The aim was to strip the bark off the wood collected and use
it for plaiting and weaving. So
far I’ve used every part of the tree but the leaves, so these trees haven’t
been felled in vain. If I was making garments, this approach would be equivalent
to zero waste pattern cutting. All this has led to really interesting
experimentation. I’ve assembled,
plaited, coiled and twined the leaf stalks to make nest like constructions and
baskets. I’ve bent, split and
joined freshly stripped branches to make bowl and plate shaped recipients. I’ll be working with the leaves next,
so keep your eyes peeled on this coming week’s dailymades. I was only looking
at an old catalogue of Andy Goldsworthy the other day. Such inspiration… If
anyone knows how to work with leaves, he does!
I’ve yet to find out what will come of all this work I’ve
done: the development of new products, fresh ideas and approaches for making
sculptures, new activities to be practiced in future collaborative projects…

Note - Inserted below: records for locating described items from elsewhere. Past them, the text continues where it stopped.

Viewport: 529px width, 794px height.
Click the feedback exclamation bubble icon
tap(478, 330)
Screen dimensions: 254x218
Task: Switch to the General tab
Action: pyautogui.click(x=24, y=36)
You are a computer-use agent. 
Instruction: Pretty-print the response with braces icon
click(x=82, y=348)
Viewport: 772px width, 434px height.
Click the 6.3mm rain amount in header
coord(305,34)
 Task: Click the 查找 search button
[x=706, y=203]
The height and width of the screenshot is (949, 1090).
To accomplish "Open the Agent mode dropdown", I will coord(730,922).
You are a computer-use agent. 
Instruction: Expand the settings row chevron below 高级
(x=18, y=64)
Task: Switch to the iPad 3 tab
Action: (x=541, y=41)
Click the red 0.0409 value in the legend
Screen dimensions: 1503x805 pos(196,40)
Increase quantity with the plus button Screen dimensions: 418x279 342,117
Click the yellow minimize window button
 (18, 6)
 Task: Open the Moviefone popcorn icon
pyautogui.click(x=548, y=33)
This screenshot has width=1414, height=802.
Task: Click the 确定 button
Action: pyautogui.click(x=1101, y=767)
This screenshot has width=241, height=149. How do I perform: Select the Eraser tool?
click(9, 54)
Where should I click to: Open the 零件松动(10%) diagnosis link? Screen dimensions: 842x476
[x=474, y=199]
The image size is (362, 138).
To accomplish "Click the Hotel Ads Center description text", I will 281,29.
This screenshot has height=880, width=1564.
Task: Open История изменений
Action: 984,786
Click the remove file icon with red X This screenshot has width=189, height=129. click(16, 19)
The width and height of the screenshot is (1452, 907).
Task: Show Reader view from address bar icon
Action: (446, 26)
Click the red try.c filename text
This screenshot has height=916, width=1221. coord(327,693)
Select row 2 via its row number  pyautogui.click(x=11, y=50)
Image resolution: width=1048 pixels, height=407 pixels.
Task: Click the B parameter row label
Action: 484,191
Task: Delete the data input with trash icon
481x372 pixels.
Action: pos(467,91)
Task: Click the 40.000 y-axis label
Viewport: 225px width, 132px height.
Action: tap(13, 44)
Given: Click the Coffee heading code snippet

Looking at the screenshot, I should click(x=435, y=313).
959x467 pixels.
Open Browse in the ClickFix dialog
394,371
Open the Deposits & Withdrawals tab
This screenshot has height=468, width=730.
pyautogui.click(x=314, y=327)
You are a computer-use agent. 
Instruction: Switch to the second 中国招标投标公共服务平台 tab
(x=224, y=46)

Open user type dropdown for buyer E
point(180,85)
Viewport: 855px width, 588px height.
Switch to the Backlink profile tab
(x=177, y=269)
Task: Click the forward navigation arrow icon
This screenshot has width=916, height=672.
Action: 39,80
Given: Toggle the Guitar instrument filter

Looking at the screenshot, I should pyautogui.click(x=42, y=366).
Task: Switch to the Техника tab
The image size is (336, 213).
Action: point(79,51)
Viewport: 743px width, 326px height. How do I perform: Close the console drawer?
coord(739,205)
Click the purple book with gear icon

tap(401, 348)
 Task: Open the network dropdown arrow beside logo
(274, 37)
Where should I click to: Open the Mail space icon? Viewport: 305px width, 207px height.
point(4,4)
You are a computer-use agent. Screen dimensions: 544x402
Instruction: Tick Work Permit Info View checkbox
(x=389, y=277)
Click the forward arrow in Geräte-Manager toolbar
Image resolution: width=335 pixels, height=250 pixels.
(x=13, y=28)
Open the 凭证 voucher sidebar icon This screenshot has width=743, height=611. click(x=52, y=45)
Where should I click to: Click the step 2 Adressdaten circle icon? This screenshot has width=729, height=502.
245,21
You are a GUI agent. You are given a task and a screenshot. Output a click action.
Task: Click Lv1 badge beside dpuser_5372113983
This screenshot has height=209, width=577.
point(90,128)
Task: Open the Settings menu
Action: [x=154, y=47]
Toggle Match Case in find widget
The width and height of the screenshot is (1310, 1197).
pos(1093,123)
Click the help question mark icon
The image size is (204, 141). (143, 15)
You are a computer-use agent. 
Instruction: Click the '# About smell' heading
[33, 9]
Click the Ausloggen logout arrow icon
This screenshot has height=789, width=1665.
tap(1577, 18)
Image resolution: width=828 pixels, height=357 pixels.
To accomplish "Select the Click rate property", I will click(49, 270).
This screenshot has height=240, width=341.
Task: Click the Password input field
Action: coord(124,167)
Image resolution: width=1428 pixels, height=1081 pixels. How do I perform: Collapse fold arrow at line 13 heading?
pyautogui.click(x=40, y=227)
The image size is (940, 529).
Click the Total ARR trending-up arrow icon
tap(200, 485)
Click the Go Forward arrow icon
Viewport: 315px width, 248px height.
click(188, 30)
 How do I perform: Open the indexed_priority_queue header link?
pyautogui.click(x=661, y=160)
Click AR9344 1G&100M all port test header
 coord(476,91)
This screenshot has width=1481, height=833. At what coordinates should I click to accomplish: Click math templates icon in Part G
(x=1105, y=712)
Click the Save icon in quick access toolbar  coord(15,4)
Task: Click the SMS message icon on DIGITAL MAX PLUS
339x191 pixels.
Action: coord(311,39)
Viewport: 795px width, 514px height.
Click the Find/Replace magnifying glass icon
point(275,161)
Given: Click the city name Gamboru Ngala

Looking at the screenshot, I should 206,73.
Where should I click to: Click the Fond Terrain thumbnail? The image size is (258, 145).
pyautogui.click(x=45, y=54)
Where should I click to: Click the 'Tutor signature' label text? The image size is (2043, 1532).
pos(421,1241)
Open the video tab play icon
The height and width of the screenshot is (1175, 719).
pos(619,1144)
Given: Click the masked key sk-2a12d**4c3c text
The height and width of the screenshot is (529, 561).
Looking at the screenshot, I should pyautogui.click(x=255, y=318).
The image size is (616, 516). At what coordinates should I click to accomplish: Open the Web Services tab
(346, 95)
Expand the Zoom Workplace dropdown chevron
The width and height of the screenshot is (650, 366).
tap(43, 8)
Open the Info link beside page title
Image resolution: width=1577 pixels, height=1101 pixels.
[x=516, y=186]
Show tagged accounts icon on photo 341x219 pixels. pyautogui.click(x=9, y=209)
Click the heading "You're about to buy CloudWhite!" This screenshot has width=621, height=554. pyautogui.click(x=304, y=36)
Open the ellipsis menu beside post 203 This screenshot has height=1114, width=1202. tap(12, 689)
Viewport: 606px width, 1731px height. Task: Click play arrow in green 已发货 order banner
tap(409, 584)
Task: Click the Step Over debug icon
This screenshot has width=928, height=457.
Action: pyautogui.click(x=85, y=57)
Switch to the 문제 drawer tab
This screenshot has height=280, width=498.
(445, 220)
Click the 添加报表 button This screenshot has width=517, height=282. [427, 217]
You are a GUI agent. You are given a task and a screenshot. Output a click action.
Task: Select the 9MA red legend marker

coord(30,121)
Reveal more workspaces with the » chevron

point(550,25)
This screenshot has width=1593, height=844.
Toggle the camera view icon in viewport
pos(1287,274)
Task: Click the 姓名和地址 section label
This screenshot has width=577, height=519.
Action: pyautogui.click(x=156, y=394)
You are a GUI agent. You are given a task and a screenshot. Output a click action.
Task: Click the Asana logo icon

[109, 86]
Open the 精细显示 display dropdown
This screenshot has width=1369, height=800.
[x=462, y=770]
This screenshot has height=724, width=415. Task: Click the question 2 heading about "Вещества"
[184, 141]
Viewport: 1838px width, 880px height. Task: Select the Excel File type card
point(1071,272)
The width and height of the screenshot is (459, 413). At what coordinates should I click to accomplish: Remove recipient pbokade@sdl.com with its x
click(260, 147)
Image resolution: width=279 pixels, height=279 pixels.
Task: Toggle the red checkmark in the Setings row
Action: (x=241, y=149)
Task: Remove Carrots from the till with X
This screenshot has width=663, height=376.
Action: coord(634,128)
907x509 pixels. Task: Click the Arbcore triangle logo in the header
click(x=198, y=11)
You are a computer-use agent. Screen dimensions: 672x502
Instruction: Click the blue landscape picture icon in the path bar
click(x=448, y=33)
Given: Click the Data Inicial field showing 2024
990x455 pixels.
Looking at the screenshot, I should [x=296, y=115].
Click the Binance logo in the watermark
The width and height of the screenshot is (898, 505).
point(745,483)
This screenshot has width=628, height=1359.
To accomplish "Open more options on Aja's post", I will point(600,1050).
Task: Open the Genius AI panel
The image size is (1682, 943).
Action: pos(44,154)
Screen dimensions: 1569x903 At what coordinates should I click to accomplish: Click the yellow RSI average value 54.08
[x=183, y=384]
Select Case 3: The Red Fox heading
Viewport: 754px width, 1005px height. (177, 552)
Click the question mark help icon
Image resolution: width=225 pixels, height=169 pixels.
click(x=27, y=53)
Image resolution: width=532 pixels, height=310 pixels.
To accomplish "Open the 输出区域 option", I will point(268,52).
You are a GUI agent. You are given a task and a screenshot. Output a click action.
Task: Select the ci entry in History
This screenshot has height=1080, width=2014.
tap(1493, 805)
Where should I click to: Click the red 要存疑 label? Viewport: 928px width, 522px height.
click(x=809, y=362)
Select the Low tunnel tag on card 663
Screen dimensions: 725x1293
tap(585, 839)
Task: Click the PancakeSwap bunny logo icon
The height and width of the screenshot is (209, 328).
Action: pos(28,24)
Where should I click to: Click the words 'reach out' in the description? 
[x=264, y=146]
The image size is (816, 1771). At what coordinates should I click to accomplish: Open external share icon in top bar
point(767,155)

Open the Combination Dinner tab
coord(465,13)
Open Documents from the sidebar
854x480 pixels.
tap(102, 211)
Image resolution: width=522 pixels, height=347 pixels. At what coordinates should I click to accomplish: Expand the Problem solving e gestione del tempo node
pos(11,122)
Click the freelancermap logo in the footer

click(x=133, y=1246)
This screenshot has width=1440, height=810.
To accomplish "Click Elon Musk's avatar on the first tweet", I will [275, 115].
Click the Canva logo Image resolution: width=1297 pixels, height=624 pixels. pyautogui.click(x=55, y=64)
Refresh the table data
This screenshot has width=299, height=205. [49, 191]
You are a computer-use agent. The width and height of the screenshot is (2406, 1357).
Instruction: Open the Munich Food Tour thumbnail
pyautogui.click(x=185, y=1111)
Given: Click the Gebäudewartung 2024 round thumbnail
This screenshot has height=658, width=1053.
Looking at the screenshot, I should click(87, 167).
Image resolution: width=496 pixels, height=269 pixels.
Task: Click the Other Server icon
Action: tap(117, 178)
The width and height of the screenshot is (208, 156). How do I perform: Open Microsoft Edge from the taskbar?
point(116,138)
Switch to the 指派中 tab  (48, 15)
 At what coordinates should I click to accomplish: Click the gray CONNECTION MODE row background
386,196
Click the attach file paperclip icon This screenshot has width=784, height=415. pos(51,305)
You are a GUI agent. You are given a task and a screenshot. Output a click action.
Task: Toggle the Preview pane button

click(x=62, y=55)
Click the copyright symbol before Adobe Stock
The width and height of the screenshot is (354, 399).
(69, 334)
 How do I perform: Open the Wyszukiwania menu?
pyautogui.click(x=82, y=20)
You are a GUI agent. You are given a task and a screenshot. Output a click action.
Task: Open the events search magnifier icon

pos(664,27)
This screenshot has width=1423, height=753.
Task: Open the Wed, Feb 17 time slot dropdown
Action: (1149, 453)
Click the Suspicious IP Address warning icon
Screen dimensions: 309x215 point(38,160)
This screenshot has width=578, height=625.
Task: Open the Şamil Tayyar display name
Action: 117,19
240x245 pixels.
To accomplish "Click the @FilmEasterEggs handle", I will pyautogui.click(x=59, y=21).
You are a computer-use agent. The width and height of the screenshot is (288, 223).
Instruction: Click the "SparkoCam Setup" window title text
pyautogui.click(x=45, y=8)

It’s too early to say, but I’ve realised there is something fundamental about
working with trees. It has
something to do about connection you’re making with the environment. Phil
Macnaghten writes eloquently in his short essay on trees in Patterned Ground: Entanglements of Nature and Culture, about their ‘dynamic temporality’, their
‘contribution to a sense of place’, and their relationship with people being
historically ‘intimate and productive, reflected in customs of hunting,
foraging, burning, beekeeping, building, grazing, and so on…’. He also says trees ‘exhibit a rhythmic
pattern of persistence and change, from the swaying, bending and twisting of
branches, to the growth of leaves and ripening of fruit, to eventual death and
decay. Trees embody an
intergenerational model of time’.
It is possibly this idea of time that has drawn me in, something that is
of course pertinent to making, and weaving in particular.
sycamore leaf stalks |
plaited and coiled sycamore leaf stalks |
sycamore seeds, leaf stalks and bindweed |
Foraging for sycamore has left me wanting to know much more
than simply weaving with bark, so it is no surprise to find out that the
symbolic meaning of sycamore is curiosity.